## [Task statement]
Return every line from the records below with the string "heading".

..............................

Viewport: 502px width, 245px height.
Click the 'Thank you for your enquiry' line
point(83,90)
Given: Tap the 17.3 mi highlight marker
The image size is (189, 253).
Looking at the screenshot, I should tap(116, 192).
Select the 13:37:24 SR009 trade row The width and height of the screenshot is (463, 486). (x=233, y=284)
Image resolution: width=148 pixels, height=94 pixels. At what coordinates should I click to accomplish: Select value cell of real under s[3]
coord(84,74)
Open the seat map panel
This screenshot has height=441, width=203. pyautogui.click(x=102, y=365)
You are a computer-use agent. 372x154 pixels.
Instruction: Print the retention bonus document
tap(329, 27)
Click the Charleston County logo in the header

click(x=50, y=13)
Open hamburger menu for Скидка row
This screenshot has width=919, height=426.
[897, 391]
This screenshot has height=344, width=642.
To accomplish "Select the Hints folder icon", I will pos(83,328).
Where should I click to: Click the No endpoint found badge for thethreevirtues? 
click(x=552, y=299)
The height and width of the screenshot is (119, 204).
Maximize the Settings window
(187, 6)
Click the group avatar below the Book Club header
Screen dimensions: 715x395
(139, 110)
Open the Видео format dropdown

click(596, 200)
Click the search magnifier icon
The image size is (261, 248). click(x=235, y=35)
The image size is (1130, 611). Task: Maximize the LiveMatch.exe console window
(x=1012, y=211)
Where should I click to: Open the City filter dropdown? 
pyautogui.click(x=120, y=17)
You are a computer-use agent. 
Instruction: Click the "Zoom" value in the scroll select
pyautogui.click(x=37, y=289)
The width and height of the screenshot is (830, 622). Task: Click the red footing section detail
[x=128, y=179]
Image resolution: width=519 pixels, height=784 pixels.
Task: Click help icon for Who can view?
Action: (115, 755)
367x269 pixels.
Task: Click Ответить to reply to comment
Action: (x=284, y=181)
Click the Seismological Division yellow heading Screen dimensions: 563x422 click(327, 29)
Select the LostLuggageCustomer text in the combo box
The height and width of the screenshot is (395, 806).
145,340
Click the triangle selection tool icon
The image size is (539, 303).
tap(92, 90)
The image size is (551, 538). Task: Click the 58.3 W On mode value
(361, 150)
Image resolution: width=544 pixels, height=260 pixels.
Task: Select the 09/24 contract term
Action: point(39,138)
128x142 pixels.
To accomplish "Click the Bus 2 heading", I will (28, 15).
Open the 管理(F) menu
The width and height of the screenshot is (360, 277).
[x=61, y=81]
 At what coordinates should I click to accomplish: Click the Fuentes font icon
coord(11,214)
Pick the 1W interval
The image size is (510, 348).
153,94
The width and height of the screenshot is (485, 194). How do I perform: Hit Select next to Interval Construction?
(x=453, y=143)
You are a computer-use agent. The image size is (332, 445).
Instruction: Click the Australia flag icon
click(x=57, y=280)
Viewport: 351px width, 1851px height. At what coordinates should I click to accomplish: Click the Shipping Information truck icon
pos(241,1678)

..............................

## [Worked solution]
Click the Seismological Division yellow heading Screen dimensions: 563x422 click(327, 29)
To accomplish "Click the Bus 2 heading", I will (28, 15).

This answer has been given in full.